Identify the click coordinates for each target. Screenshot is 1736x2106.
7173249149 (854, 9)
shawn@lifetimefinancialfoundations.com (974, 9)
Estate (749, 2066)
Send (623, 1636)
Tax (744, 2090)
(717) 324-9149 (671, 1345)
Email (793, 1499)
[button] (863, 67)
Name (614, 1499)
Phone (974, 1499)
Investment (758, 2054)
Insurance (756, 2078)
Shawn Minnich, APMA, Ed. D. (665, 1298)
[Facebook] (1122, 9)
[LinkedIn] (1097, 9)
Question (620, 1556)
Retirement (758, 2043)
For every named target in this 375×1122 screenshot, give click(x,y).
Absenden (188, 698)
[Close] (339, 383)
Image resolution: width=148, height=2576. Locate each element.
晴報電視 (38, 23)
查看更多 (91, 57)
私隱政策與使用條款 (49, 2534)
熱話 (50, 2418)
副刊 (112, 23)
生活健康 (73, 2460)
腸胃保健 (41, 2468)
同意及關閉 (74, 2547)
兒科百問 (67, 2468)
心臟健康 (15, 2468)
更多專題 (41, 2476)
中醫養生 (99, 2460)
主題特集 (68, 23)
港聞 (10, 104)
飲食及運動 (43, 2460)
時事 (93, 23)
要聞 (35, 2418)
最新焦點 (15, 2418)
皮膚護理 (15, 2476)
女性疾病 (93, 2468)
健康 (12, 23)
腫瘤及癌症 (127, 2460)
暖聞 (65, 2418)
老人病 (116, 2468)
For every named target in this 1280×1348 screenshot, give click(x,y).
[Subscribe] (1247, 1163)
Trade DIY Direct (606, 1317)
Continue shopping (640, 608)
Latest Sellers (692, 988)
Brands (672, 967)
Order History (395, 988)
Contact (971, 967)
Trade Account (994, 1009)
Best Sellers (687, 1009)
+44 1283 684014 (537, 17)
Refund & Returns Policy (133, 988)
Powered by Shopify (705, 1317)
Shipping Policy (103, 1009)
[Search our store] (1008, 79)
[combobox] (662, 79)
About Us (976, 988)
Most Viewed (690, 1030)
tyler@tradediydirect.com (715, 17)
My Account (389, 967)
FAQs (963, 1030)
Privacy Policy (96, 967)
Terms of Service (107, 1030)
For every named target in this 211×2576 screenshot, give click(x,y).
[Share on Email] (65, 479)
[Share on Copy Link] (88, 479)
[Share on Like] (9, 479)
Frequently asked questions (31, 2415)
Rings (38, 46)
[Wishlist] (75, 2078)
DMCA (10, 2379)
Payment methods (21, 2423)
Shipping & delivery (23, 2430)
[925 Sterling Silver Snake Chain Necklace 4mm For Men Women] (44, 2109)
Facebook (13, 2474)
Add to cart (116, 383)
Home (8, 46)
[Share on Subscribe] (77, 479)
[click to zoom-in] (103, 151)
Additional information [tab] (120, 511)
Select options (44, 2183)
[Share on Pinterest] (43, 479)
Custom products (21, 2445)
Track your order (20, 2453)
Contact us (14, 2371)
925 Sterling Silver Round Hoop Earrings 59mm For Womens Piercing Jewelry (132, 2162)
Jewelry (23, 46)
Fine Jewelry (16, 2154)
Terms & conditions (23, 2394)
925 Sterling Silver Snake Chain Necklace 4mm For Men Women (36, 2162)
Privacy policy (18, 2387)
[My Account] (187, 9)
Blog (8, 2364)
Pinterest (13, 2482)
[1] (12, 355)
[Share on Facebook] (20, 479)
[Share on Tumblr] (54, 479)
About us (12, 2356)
━━━━━━━━━━
Go through the data and return every record exactly.

Identify the click coordinates for each target. Screenshot is 1736x2106.
7173249149 (854, 9)
shawn@lifetimefinancialfoundations.com (974, 9)
Estate (749, 2066)
Send (623, 1636)
Tax (744, 2090)
(717) 324-9149 (671, 1345)
Email (793, 1499)
[button] (863, 67)
Name (614, 1499)
Phone (974, 1499)
Investment (758, 2054)
Insurance (756, 2078)
Shawn Minnich, APMA, Ed. D. (665, 1298)
[Facebook] (1122, 9)
[LinkedIn] (1097, 9)
Question (620, 1556)
Retirement (758, 2043)
For every named target in this 375×1122 screenshot, give click(x,y).
Absenden (188, 698)
[Close] (339, 383)
Image resolution: width=148, height=2576. Locate each element.
晴報電視 (38, 23)
查看更多 (91, 57)
私隱政策與使用條款 (49, 2534)
熱話 (50, 2418)
副刊 (112, 23)
生活健康 (73, 2460)
腸胃保健 (41, 2468)
同意及關閉 (74, 2547)
兒科百問 (67, 2468)
心臟健康 (15, 2468)
更多專題 (41, 2476)
中醫養生 (99, 2460)
主題特集 (68, 23)
港聞 (10, 104)
飲食及運動 (43, 2460)
時事 (93, 23)
要聞 (35, 2418)
最新焦點 (15, 2418)
皮膚護理 (15, 2476)
女性疾病 (93, 2468)
健康 (12, 23)
腫瘤及癌症 (127, 2460)
暖聞 (65, 2418)
老人病 (116, 2468)
For every named target in this 1280×1348 screenshot, give click(x,y).
[Subscribe] (1247, 1163)
Trade DIY Direct (606, 1317)
Continue shopping (640, 608)
Latest Sellers (692, 988)
Brands (672, 967)
Order History (395, 988)
Contact (971, 967)
Trade Account (994, 1009)
Best Sellers (687, 1009)
+44 1283 684014 (537, 17)
Refund & Returns Policy (133, 988)
Powered by Shopify (705, 1317)
Shipping Policy (103, 1009)
[Search our store] (1008, 79)
[combobox] (662, 79)
About Us (976, 988)
Most Viewed (690, 1030)
tyler@tradediydirect.com (715, 17)
My Account (389, 967)
FAQs (963, 1030)
Privacy Policy (96, 967)
Terms of Service (107, 1030)
For every named target in this 211×2576 screenshot, give click(x,y).
[Share on Email] (65, 479)
[Share on Copy Link] (88, 479)
[Share on Like] (9, 479)
Frequently asked questions (31, 2415)
Rings (38, 46)
[Wishlist] (75, 2078)
DMCA (10, 2379)
Payment methods (21, 2423)
Shipping & delivery (23, 2430)
[925 Sterling Silver Snake Chain Necklace 4mm For Men Women] (44, 2109)
Facebook (13, 2474)
Add to cart (116, 383)
Home (8, 46)
[Share on Subscribe] (77, 479)
[click to zoom-in] (103, 151)
Additional information [tab] (120, 511)
Select options (44, 2183)
[Share on Pinterest] (43, 479)
Custom products (21, 2445)
Track your order (20, 2453)
Contact us (14, 2371)
925 Sterling Silver Round Hoop Earrings 59mm For Womens Piercing Jewelry (132, 2162)
Jewelry (23, 46)
Fine Jewelry (16, 2154)
Terms & conditions (23, 2394)
925 Sterling Silver Snake Chain Necklace 4mm For Men Women (36, 2162)
Privacy policy (18, 2387)
[My Account] (187, 9)
Blog (8, 2364)
Pinterest (13, 2482)
[1] (12, 355)
[Share on Facebook] (20, 479)
[Share on Tumblr] (54, 479)
About us (12, 2356)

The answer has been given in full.